Just consider the roll call beyond Goldman Sachs. In Ireland Sean Fitzpatrick, the ex-chair of the Anglo Irish bank – a bank which looks after the Post Office’s financial services – was arrested last month and questioned over alleged fraud. In Iceland last week a dossier assembled by its parliament on the Icelandic banks – huge lenders in Britain – was handed to its public prosecution service. A court-appointed examiner found that collapsed investment bank Lehman knowingly manipulated its balance sheet to make it look stronger than it was – accounts originally audited by the British firm Ernst and Young and given the legal green light by the British firm Linklaters. In Switzerland UBS has been defending itself from the US’s Inland Revenue Service for allegedly running 17,000 offshore accounts to evade tax. Be sure there are more revelations to come – except in saintly Britain.”

Hutton pretty much summed up what most of the sentiment here in the US is: The crisis of 2008 is starting to stink – bad. Remember that, at the time, the Fed assured everyone that it was saving the financial system. How many companies did the Fed end up buying CP from anyway? I don’t think for a minute that we even NOW have the full story on what went on. And that begs the question how many other firms were allowed to languish and become ripe for government takeover. Not to mention the small businesses that didn’t have access to the Fed’s supposed charity. And they still don’t since many are still unable to get credit, except via their small business credit cards and the accompanying astronomical rates. More than two years after the beginning of the credit crunch, this situation has still not been resolved. This is allowed to continue while banks rake in huge profits by skinning fractions of pennies from each other by front-running transactions on the exchanges. The same folks have been amassing huge reserves at the Fed itself. I have been begging people to ask the important questions for two years now: Where did the bailout money go? We now have what at best can be considered a partial answer there. Why is the Fed paying banks to keep reserves at the central bank and incentivizing them to do so by paying interest? This is a very important question given the fact that Bernanke’s talking points have centered on making credit available to small businesses!

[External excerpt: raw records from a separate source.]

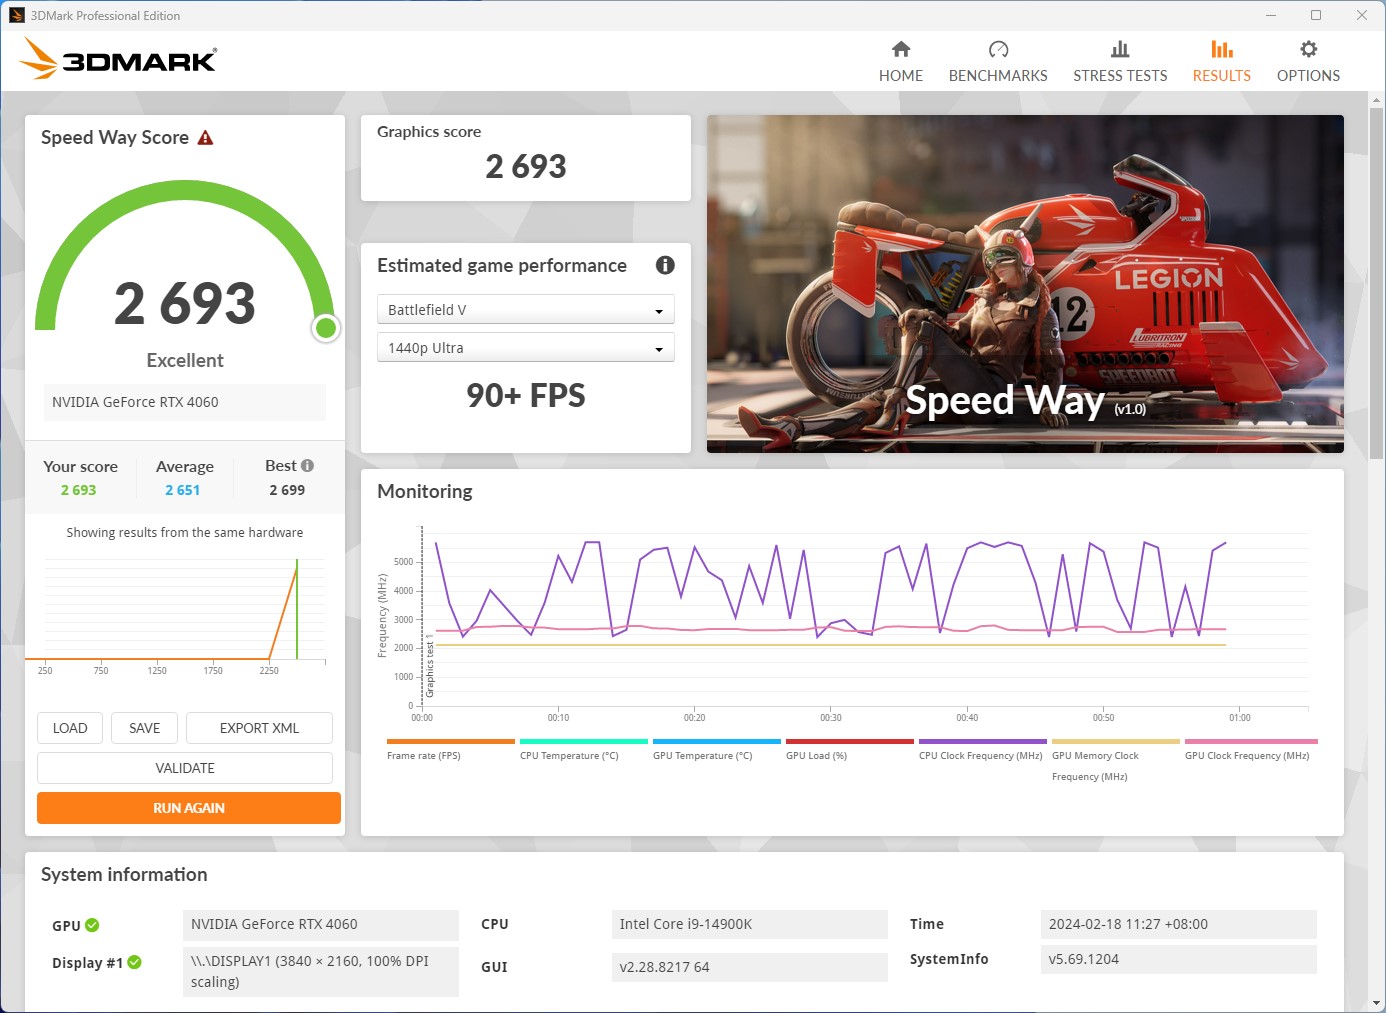
Task: Expand the 1440p Ultra resolution dropdown
Action: (525, 348)
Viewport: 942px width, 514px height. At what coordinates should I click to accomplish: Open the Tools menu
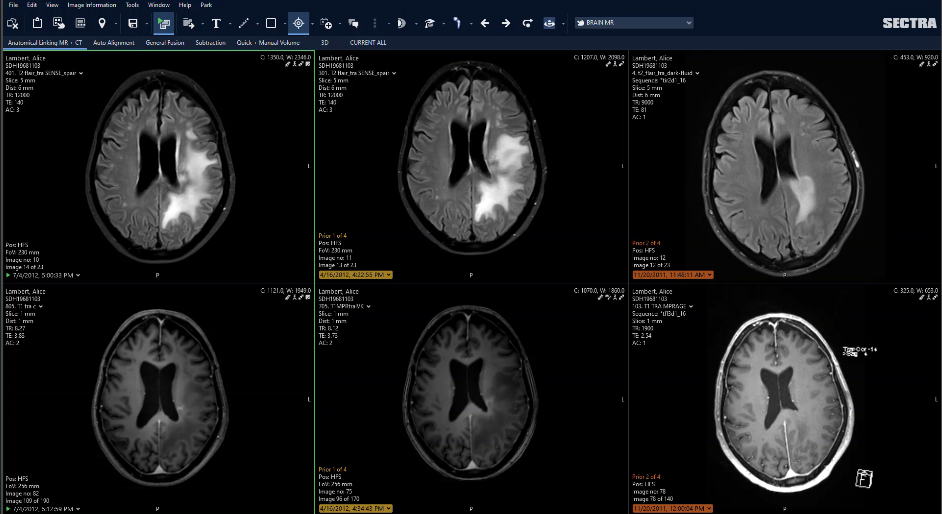132,5
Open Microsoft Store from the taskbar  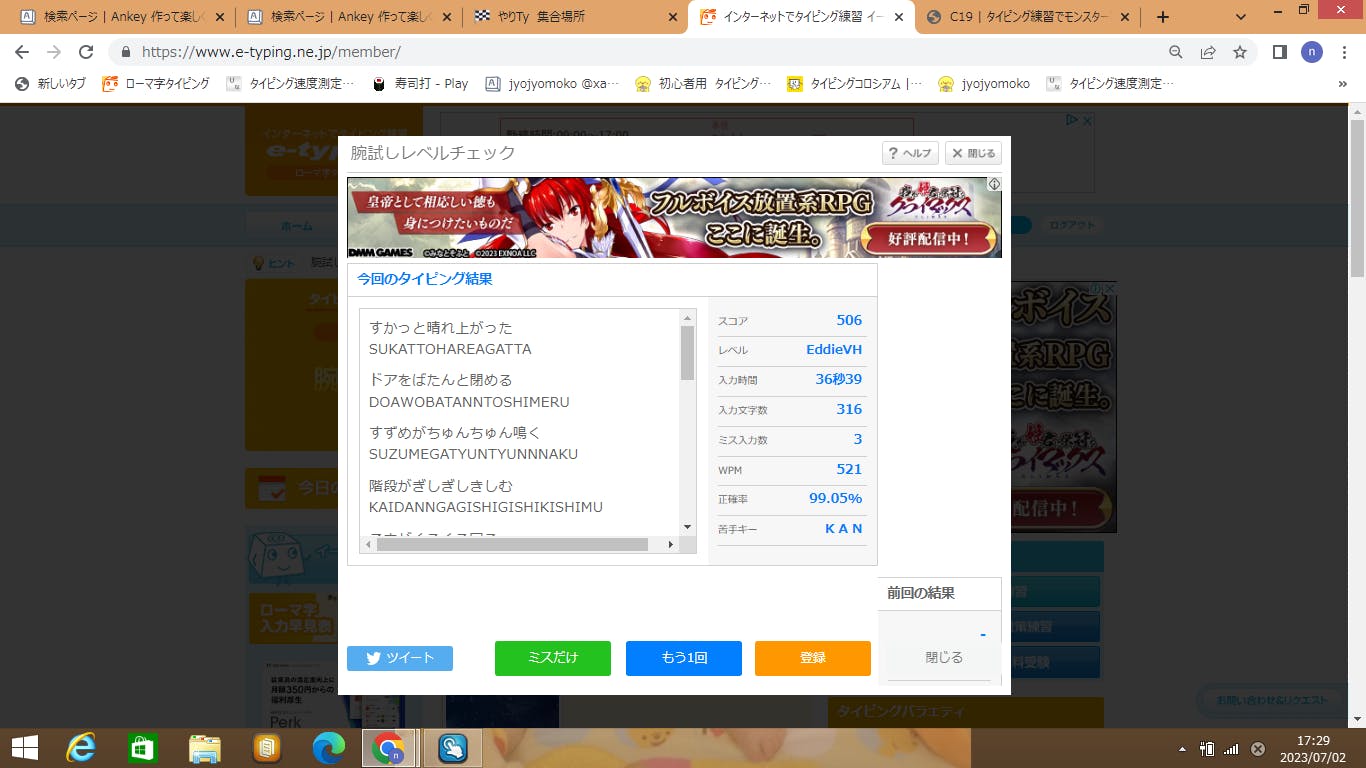pyautogui.click(x=143, y=747)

There are two main (and possibly more) reasons for this accumulation of reserves. The first is that banks are lying through their teeth and expect further massive losses from bad loans, bad bets, and trillions more in OTC derivative beatings. The second potential reason is that banks (and the Fed) are preparing for a fire sale of the American economy. This is by far the worst of the two scenarios and would fall squarely into the category of a financial coup d’ etat.